***** Source data *****
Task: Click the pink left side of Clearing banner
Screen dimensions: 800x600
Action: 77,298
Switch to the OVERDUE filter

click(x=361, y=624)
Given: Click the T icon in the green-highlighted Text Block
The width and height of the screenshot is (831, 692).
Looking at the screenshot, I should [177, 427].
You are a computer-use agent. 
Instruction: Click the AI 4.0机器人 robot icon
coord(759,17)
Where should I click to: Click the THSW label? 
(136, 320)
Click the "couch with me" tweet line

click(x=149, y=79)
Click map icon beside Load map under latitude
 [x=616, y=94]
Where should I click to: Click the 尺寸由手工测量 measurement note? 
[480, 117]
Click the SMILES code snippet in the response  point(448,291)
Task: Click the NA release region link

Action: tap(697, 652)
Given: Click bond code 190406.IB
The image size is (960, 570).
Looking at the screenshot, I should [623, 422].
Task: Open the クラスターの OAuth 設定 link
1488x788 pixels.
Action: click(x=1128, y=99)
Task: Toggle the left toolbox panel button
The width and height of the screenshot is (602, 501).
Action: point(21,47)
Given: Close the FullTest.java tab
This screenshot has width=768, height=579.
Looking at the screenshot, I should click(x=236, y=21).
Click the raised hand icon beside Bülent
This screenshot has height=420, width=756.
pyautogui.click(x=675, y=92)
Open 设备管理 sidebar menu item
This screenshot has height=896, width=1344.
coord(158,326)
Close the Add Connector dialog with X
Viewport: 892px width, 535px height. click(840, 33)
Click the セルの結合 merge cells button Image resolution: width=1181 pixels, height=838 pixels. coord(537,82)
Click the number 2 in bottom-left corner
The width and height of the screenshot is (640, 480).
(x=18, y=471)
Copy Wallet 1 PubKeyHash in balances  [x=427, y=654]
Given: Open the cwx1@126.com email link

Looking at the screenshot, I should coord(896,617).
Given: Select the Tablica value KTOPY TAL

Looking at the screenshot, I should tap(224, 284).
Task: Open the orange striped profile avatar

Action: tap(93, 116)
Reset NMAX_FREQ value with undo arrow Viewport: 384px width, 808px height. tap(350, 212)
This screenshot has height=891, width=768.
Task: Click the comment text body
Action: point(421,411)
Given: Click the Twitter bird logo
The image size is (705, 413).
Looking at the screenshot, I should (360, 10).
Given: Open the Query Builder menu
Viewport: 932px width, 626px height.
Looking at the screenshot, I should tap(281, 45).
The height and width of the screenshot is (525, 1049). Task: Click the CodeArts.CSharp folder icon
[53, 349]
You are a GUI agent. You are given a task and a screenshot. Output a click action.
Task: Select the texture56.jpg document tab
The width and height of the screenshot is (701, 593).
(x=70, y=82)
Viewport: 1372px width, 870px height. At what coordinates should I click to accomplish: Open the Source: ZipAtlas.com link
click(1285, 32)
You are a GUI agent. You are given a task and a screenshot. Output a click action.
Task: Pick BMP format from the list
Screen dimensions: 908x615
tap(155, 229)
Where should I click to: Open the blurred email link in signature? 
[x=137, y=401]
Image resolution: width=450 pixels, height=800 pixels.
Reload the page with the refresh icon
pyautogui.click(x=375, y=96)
*****
> The task
Nothing but the lines from the one containing "The height and" to the end of the material should be printed, each exactly as written.

> Your response
The height and width of the screenshot is (525, 1049). Task: Click the CodeArts.CSharp folder icon
[53, 349]
You are a GUI agent. You are given a task and a screenshot. Output a click action.
Task: Select the texture56.jpg document tab
The width and height of the screenshot is (701, 593).
(x=70, y=82)
Viewport: 1372px width, 870px height. At what coordinates should I click to accomplish: Open the Source: ZipAtlas.com link
click(1285, 32)
You are a GUI agent. You are given a task and a screenshot. Output a click action.
Task: Pick BMP format from the list
Screen dimensions: 908x615
tap(155, 229)
Where should I click to: Open the blurred email link in signature? 
[x=137, y=401]
Image resolution: width=450 pixels, height=800 pixels.
Reload the page with the refresh icon
pyautogui.click(x=375, y=96)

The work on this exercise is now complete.